= Songs of a Dead Dreamer =

Short story collection by Thomas Ligotti

First edition
(publ. Silver Scarab Press)
Cover artist: Harry O. Morris

Songs of a Dead Dreamer is a 1986 horror short story collection by American writer Thomas Ligotti. It has been acknowledged as one of the seminal collections of modern weird horror fiction by Ligotti's peers, such as Ramsey Campbell. In 2015, Penguin Classics republished Songs of a Dead Dreamer and Grimscribe together in one volume, making Ligotti one of just 10 living authors to be published by the imprint. Many of its stories show the influence of Ligotti's literary idols of horror such as H.P. Lovecraft and Edgar Allan Poe.

==Editorial history==
The first edition of Ligotti's book was produced in paperback by Silver Scarab Press, limited to 300 copies. It was re-released in an expanded and revised edition in 1989 by Carroll and Graf. Both editions of the book contain an introduction by Ramsey Campbell. In 2010, Subterranean Press republished the book with author revisions, making it the definitive edition.

==Contents==
1. Dreams for Sleepwalkers
- "The Frolic"
- "Les Fleurs"
- "Alice's Last Adventure"
- "Dream of a Manikin"
- The Nyctalops Trilogy
  - "The Chymist"
  - "Drink to me Only with Labyrinthine Eyes"
  - "Eye of the Lynx"
- "Notes on the Writing of Horror: A Story" (Added in the 1989 edition)

2. Dreams for Insomniacs
- "The Christmas Eves of Aunt Elise: A Tale of Possession in Old Grosse Pointe"
- "The Lost Art of Twilight"
- "The Troubles of Dr.

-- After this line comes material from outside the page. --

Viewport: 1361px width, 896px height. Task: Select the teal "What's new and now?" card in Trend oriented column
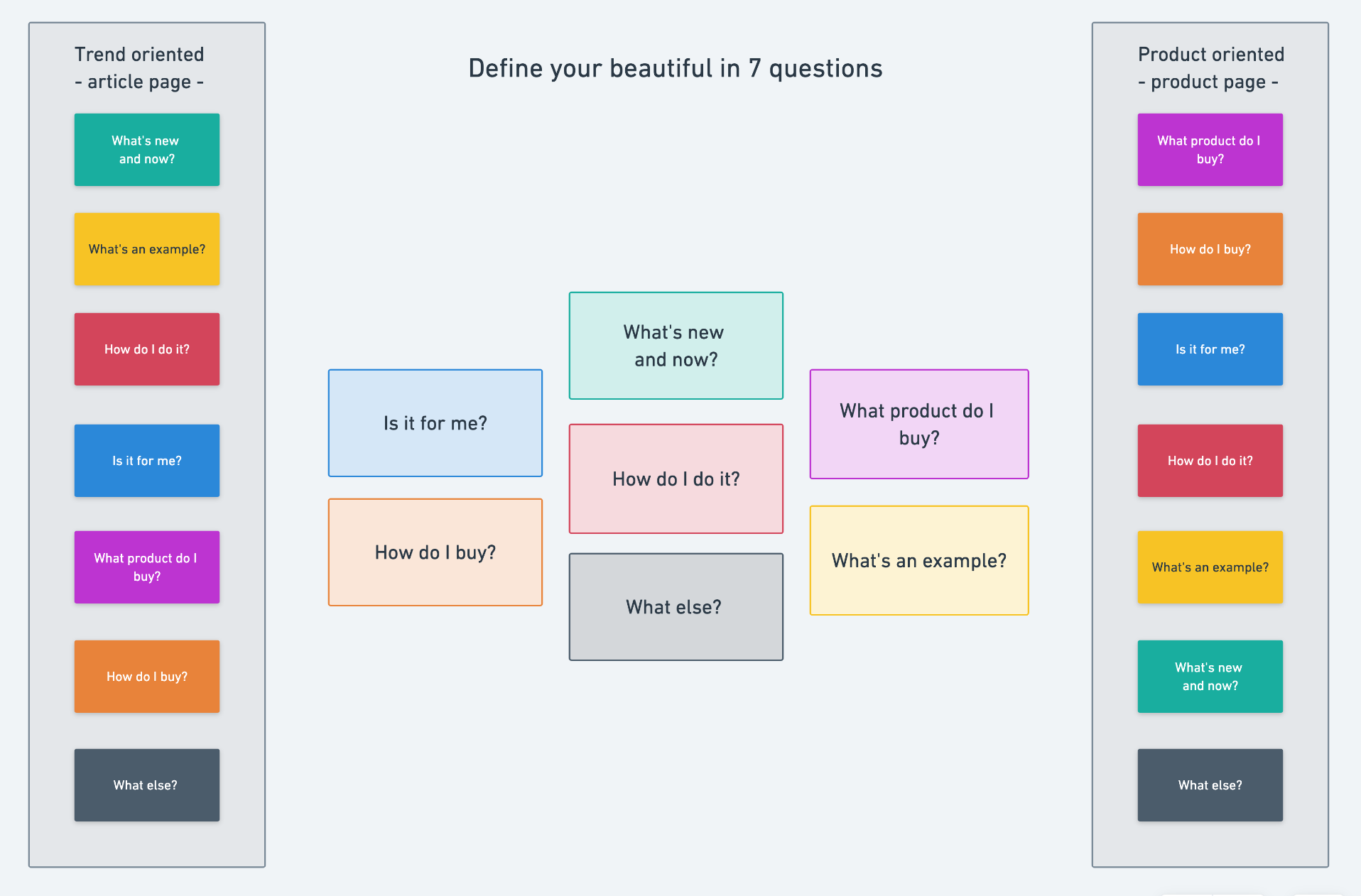(147, 150)
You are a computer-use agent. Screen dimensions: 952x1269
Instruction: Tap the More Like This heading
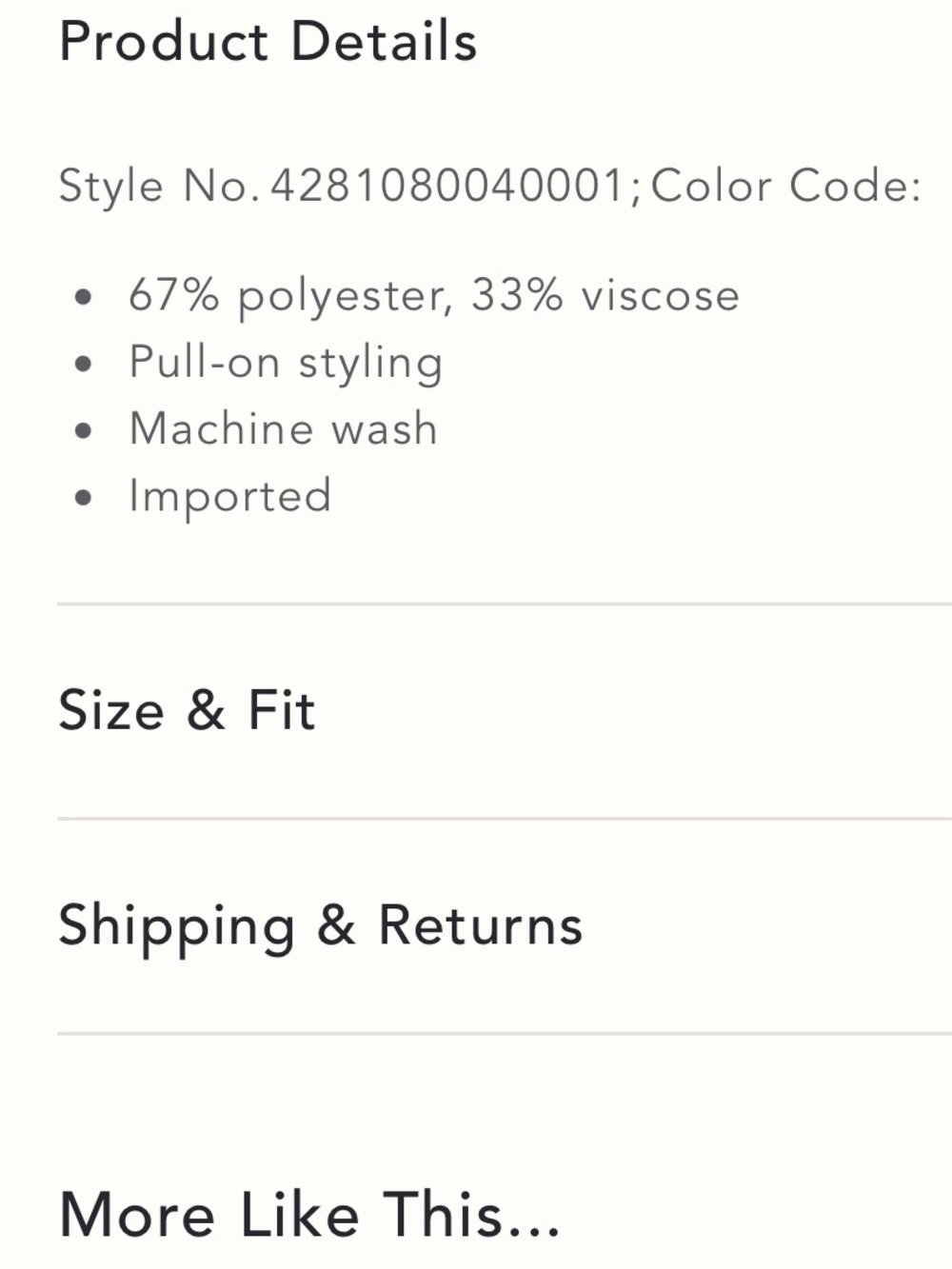(x=309, y=1215)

Thoss"
- "Masquerade of a Dead Sword: A Tragedie"
- "Dr. Voke and Mr. Veech"
- "Professor Nobody's Little Lectures on Supernatural Horror" (Added in the 1989 edition)

3. Dreams for the Dead
- "Dr. Locrian's Asylum"
- "The Sect of the Idiot"
- "The Greater Festival of Masks"
- "The Music of the Moon"
- "The Journal of J.P. Drapeau"
- "Vastarien"

==Film==
The serial killer story "The Frolic" was filmed in 2007 (directed by Jacob Cooney, based on a screenplay co-authored by Brandon Trenz and Ligotti). Wonder Entertainment has released The Frolic Collector's Edition DVD and Book set, which contains the short film adaptation of the story, and also commentary tracks and behind-the-scenes by Cooney, producer Jane Kelly Kosek, and actor Maury Sterling; a new interview with screenwriters Ligotti and Trenz; a newly revised version of the short story, with a new introduction by Ligotti; and the screenplay, with a new introduction by Trenz. Only 1,000 copies of the collector's edition were released. The book containing the revised text of "The Frolic," was exclusive to this set.

==In popular culture==
- DJ Spooky's 1996 album of the same name was inspired by the collection.